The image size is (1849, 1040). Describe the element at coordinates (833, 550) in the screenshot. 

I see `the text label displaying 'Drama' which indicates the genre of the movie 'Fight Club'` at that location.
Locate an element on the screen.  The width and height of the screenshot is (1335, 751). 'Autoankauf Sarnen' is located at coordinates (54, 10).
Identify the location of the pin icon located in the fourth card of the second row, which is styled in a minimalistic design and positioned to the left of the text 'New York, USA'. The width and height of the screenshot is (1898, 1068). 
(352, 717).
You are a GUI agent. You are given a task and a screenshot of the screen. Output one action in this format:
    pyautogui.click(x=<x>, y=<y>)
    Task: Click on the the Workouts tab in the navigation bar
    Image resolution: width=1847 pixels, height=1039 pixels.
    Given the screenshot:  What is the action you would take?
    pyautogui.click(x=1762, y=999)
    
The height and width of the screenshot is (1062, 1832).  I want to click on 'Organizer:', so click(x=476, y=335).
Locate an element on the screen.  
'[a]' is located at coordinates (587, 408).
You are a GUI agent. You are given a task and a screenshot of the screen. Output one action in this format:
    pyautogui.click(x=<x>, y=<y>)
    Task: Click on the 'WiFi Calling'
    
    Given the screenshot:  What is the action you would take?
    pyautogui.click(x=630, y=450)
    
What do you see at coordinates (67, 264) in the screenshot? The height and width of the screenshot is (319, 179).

▸ **Problem to solve**
Reproduce the entries above line for line, with every character and space unchanged.

▸ **Task output**
The image size is (1849, 1040). Describe the element at coordinates (833, 550) in the screenshot. 

I see `the text label displaying 'Drama' which indicates the genre of the movie 'Fight Club'` at that location.
Locate an element on the screen.  The width and height of the screenshot is (1335, 751). 'Autoankauf Sarnen' is located at coordinates (54, 10).
Identify the location of the pin icon located in the fourth card of the second row, which is styled in a minimalistic design and positioned to the left of the text 'New York, USA'. The width and height of the screenshot is (1898, 1068). 
(352, 717).
You are a GUI agent. You are given a task and a screenshot of the screen. Output one action in this format:
    pyautogui.click(x=<x>, y=<y>)
    Task: Click on the the Workouts tab in the navigation bar
    Image resolution: width=1847 pixels, height=1039 pixels.
    Given the screenshot:  What is the action you would take?
    pyautogui.click(x=1762, y=999)
    
The height and width of the screenshot is (1062, 1832).  I want to click on 'Organizer:', so click(x=476, y=335).
Locate an element on the screen.  
'[a]' is located at coordinates (587, 408).
You are a GUI agent. You are given a task and a screenshot of the screen. Output one action in this format:
    pyautogui.click(x=<x>, y=<y>)
    Task: Click on the 'WiFi Calling'
    
    Given the screenshot:  What is the action you would take?
    pyautogui.click(x=630, y=450)
    
What do you see at coordinates (67, 264) in the screenshot? The height and width of the screenshot is (319, 179).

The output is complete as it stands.